No, it isn't easy. I teach more than 200 people, and it's impossible to keep track of everything without automated help. Really. And more students would probably be caught if some ystem like that was used.
Or - this is interesting - maybe the school managed to develop a different culture within the students? Instead of "let's pass this course", it's "let's learn this thing"? This is getting more and more difficult to find out there (because of population growth and because more people have acess to education - in my opinion)
And why this thing about copyrights? It's just like a test. Who's got the copyright of a test? And who cares? The point is just to check if you've really learned.
And when you are a student, you're supposed to write texts and handle them to other people (your teacher, or a comitee, or someone else), so... The only difference is in who happens to read your work. But hey - what if you complained to your boss that "showing your report to a business partner violates your copyrights"? (You wouldn't even hold the copyright in that case!)
and would you believe a I had an instructor last term who showed up unprepared for lecture but projected an online version of the textbook onto a screen in the front of the room and tried to speed-read it as he lectured with his back to the class?
So would the instructors agree to have all of their lecture notes pre-processed by the same plagerism software so that the schools and students know they're getting the original instructional resources they paid for and a copy of readily available material?
But that's using one error to justify another. A teacher shouldn't only read. He is supposed to explain, and "make people learn". Now... He may need to use some text that's already been written instead of reinventing the wheel (like using a textbook, for example). Not for reading in class, but so students may follow the subject, and catch up if they've missed something.
I never "read" in class. I usually take lots of time to prepare classes, and build concepts gradually, give exercises, and always - always - ask if everyone is understanding what I'm talking about.
And still, there are the guys who just want their degree, and it doesn't matter to them if they're going to learn anything or not. And I'm sorry - but they will make others feel like them. It's a contagious feeling ("who cares? Let's have a beer"). It's hard for the others to resist.
But that idea is true, at least in some majors. In computer science, I took dozens of courses that were just busy work basically. I took maybe 3 or 4 courses that have actually proven useful to the real world.
All the rest were totally irrelevant crap, and I would have missed nothing by cheating.

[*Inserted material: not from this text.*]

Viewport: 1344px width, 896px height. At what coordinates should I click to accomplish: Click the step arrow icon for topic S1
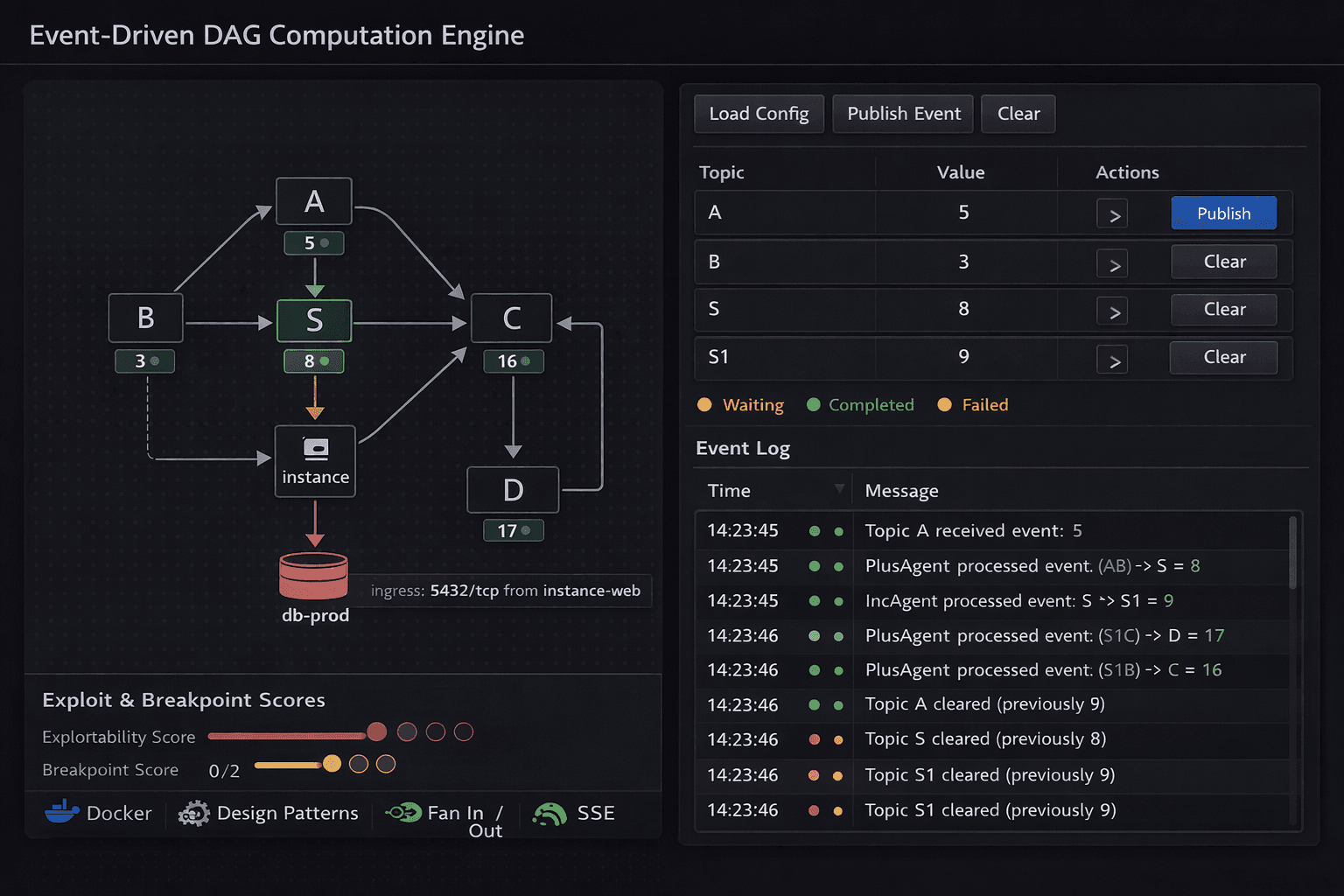click(1111, 359)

That's because you think you should be able to "directly apply" what you learn in the courses. It's not how it works (we don't want to turn people into robots who can "perform tasks"). We want to make people develop all kinds of skills. Writing, analysis, synthesis, abstract reasoning, planning, and other things. It may not be immediately clear that the courses will help you. But they will. Also, studying in depth only turns you into a walking stereotype of "The nerd". Some of the courses make you work on breadth too, besides depth.

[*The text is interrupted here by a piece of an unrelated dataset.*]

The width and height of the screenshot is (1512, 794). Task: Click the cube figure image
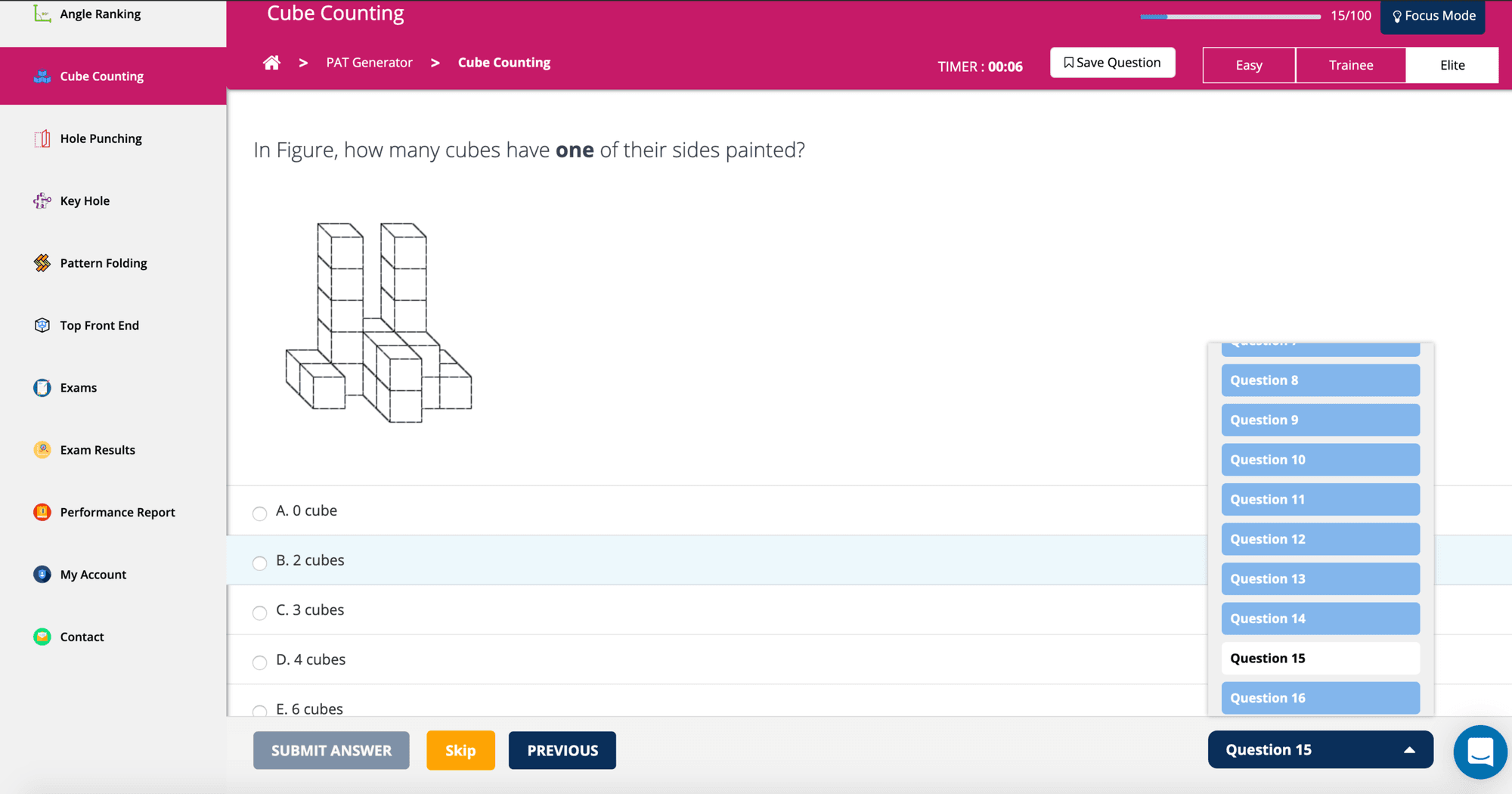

First, I do find it a bit offensive to presume cheating on the part of students and to require them to "prove" they didn't cheat
I agree. But it's certainly better than jsut letting students develop the idea that "researching a subject" means "doing a google search". (And in Brazil, where I teach, the words "research", that we use in assignments and "search", for google are the same, "pesquisa").
But anyway... Students also need to learn not to take offense. Hey, ti's the rules. Are they offended because they have to take tests? No. It's better to learn the right attitude towards tests and systems like this than just complaining that it presumes the student didn't learn.

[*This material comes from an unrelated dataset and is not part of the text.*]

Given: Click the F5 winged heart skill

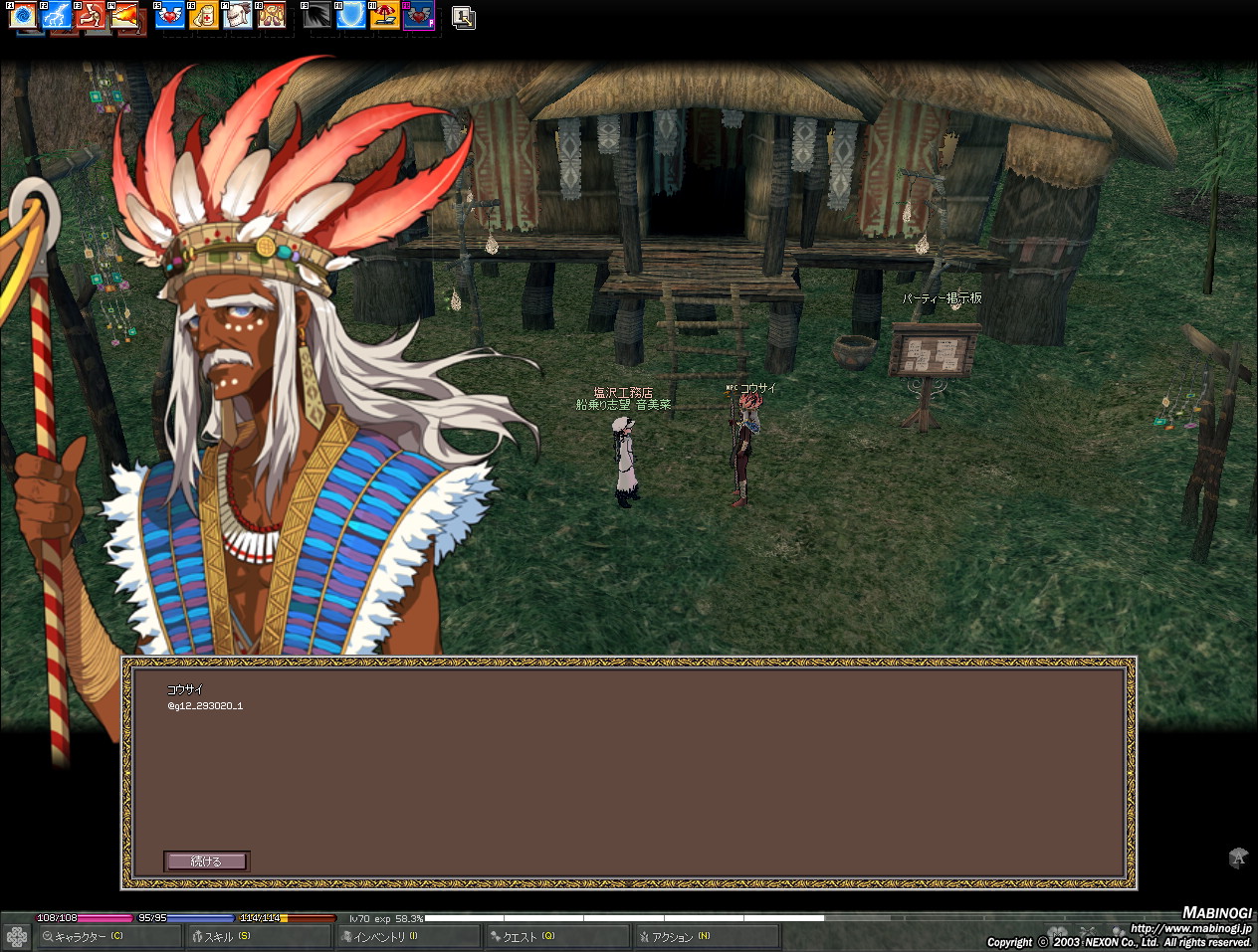Looking at the screenshot, I should tap(171, 16).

I took a great course on Compiler Construction here... And we all had to suybmit our assignments to an automated system designed by the teacher - and no students had a problem with it.
I am a teacher... And you guys wouldn't believe how much stuff students just copy from the Internet, or from other students.
It's important to make students understand taht plagiarism just doesn't help them. They're losing a great opportunity to learn, and to develop their writing skills and intelligence, and maybe abstract reasoning, or whatever the subject requires from them. But unfortunately, some of them just don't care -- and these will slowly, er, "contaminate" (sorry, I'm not politically correct - really) the others with the idea that "you just need pass the course". you can learn what you need "later". This kind of system helps to keep things under control (sort of), by discouraging them. I'd be happy i this wasn't necessary, but as far as I see, there's no other option (in particular for people like me, who have classes with 100 students, or something close to taht).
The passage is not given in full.